The issue of auto franchising is front and center in Connecticut. Senate Majority Leader Bob Duff, D-Norwalk introduced a bill to allow electric car manufacturers to sell their vehicles directly to Connecticut consumers. The bill limits electric car manufacturers to three Connecticut stores.
This is a change from the current system that requires all car manufacturers to apply for a franchise license and offer vehicle servicing. The Connecticut Automotive Retailers Association (CARA) wants electric car manufacturer Tesla to be held to the same standards and requirements as other car companies. CARA President James Fleming said. “We would welcome (Tesla) to join us in the franchise system today, as we have asked them over the past couple of years when they’ve come in to visit the state of Connecticut.”
CARA, the Alliance of Auto Manufacturers, and General Motors joined to make the statement that the state’s auto franchise system is effective and special treatment should not be given. “What we want to make sure we have is one set of regulations for everybody who’s going to compete in this marketplace,” said Landon Fulmer, vice president of state affairs for the Alliance of Auto Manufacturers. “We don’t need carve-outs, we don’t need loopholes. We need to make sure everybody plays by the same rules.”

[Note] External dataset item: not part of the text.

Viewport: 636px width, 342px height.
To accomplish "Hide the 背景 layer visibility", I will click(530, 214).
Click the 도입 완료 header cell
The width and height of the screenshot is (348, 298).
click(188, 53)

Watch and see whether Tesla and other electric car manufacturers will be given special treatment.
Auto Retailers, Makers Call on Tesla to Apply for Franchise The CT Mirror Mar 1, 2016
Franchises and franchise agreements must comply with the competition rules in Hong Kong’s Competition Ordinance. While franchises have a right to protect their brand and intellectual property, they don’t have a right to limit competition. Excessive restrictions demanded by franchises will run afoul of competition law, but measures specifically necessary to implement the franchise agreement will not.
Beware these restrictions:
- Resale Price Maintenance (RPM). The Ordinance’s First Conduct Rule (FCR) prohibits an agreement or arrangement between two parties that has the object or effect of harming competition in Hong Kong. A franchisor may, therefore, provide a franchisee with a recommended price list and a maximum price, but may not require a franchisee to resell goods or services at a fixed or minimum resale price.
- Non-compete. An overly zealous non-compete with a broad scope or extended duration likely breaches the First Conduct Rule. Franchisors may restrict a franchisee’s operation to a specific territory and prevent a franchisee from selling competitive goods.
- Franchisee suppliers. “A franchisor may require franchisees to purchase goods or services from the franchisor, a related company, a particular supplier, or a list of nominated suppliers.” Such arrangements, however, should not limit competition.
Navigating the Hong Kong Competition Law – Competition Issues in Franchise Agreements Bird & Bird Feb 25, 2016
“The International Franchise Association is appealing part of Seattle’s $15 minimum wage law that it claims discriminates against franchise owners,” reports the Seattle Times.
The association lost to a federal appeals court panel last fall. The group’s original lawsuit was filed in 2014, arguing that franchises should be treated as small, locally-owned companies rather than enterprise-level companies with hundreds of employees.
The International Franchise Association President and CEO Robert Cresanti said, “Our appeal to the Supreme Court will be focused solely on the discriminatory treatment of franchisees under Seattle’s wage law and the motivation to discriminate against interstate commerce.”
Seattle has 30 days to respond to the petition. The Supreme Court is expected to decide this spring if they will hear the case.